For the most current list of participating restaurants, go to http://msass.case.edu/begun. When you consider where to lay down your holiday dining dollars, that list might be a good place to start.

Play with your food? . . . Is there anything that says "Christmas" louder than Wiener schnitzel, strudel, and a glass of Egri Bikavér? Oh, never mind. Just head over to Cleveland Public Theatre (6415 Detroit Avenue) this Saturday, Dec. 20, at 6 p.m., for a Hungarian Holiday Binge, followed by a performance of Mrs. Bob Cratchit's Wild Christmas Binge, an off-center, food-filled saga that rips the Dickens out of It's a Wonderful Life, The Gift of the Magi, and A Christmas Carol. As for dinner, which will also include mashed potatoes, green peas, and salad, it's a production of Cleveland chef-caterer Attila Salka, owner of The Schnitzel Company. The dinner-and-theater package will set you back $55 per person; call 216-631-2727 for reservations.

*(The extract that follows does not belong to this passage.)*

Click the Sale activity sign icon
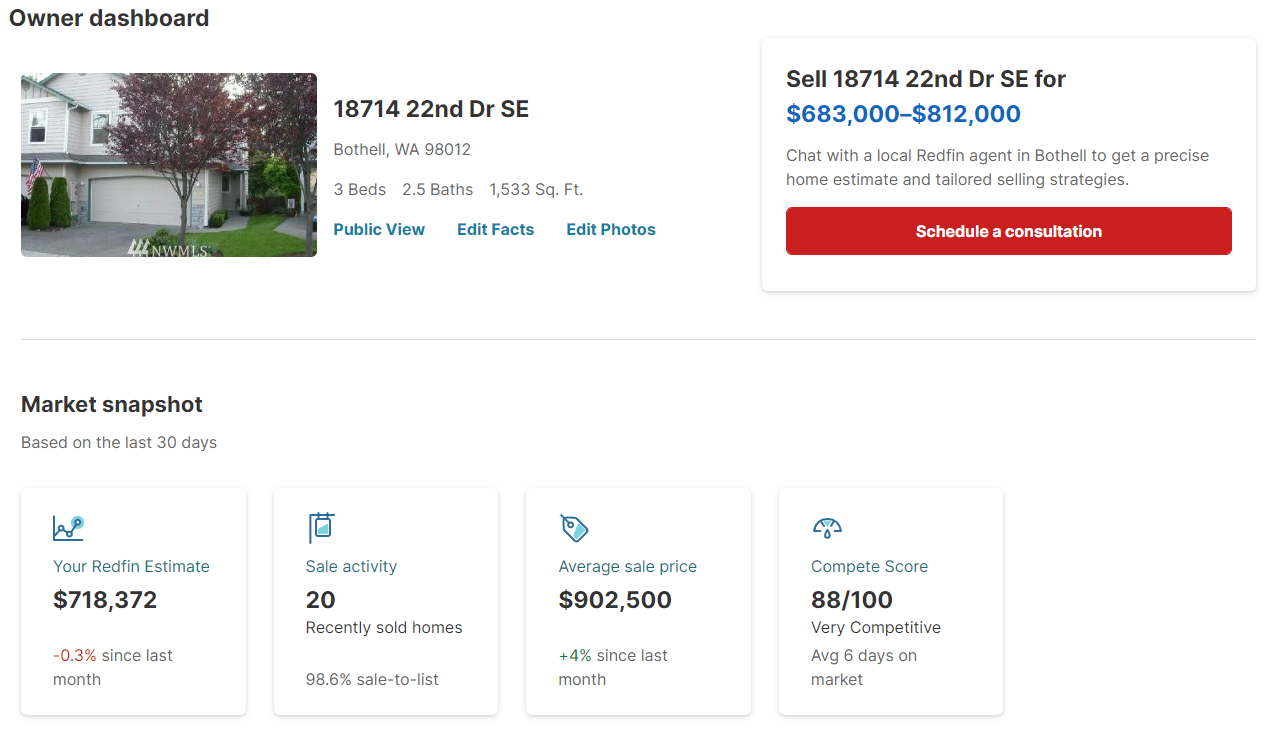This screenshot has height=750, width=1275. tap(321, 527)
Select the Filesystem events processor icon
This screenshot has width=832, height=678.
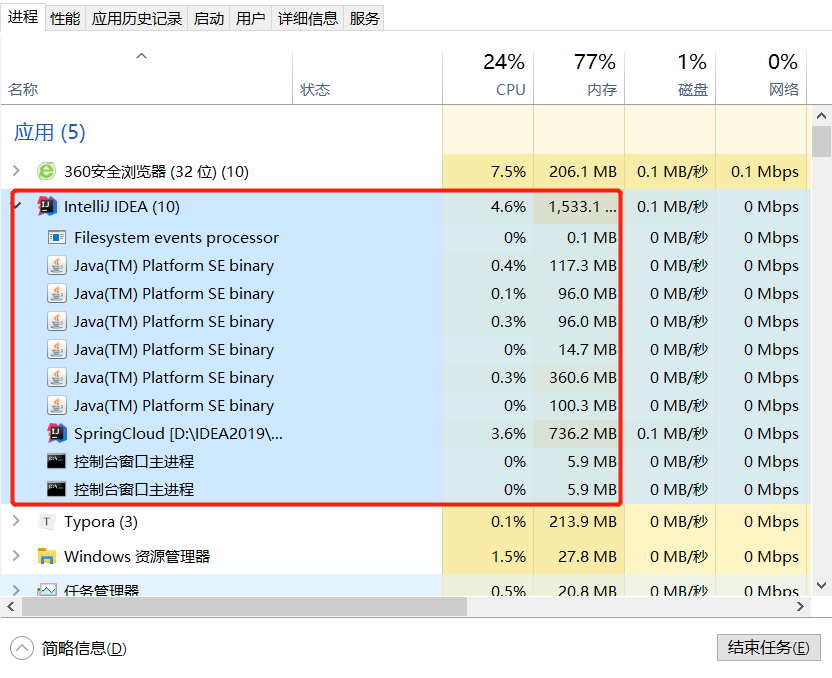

More gourmet gifts . . . So you can't afford $300 per person to have chef Michael Symon (Lola Bistro) come to your house to cook? Here's the next best thing: Symon's gourmet sauces, now available at most Heinen's Supermarkets and at Giant Eagle in Legacy Village. There's balsamic steak sauce, roasted garlic mustard, five-pepper relish (which Symon says he likes on scrambled eggs), and spicy ketchup (our fave and swell on burgers). All are handsomely bottled and ready to gift-wrap. Best of all, the sauces -- priced at less than $10 each, and soon to be found on shelves nationwide -- are as inexpensive as they are tasty . . . Is it rude to ask the price of the evening's unwritten specials? Is it okay to request a doggie bag? Veteran Arizona restaurateur David Rothschild digests these questions, and more, in his newest book, The Main Course on Dining Etiquette ($14.95, plus shipping and handling, from www.EatiQuette.com ). Unlike most etiquette mavens, Rothschild writes from the perspective of an industry insider, and his advice -- while not always conventional -- strikes us as eminently practical and particularly well-suited to young adults just venturing into the world of serious dining. Are you listening, parents? We're thinking stocking-stuffer here.

Small bites . . . Sassy chef Brian Doyle is easing out of the kitchen at Jack's Steakhouse and stepping into the wonderful world of personal chefing. His new venture, World's Fare Culinary Services (440-622-5071), specializes in Home Meal Replacements, a service that involves providing customers with a freezer full of custom-made dinners as well as handling all necessary grocery shopping, cooking, and cleanup chores. As for Jack's "progressive steakhouse fare," the chef says that the post-Doyle menu will be "a hybrid of old and new." . . . Faced with the already dismal dining situation on the east bank of the Flats, restaurateur Francesco Ruffa is cutting his losses and closing his little Italian place, Calabria, for the winter months. Look for him to reopen in April.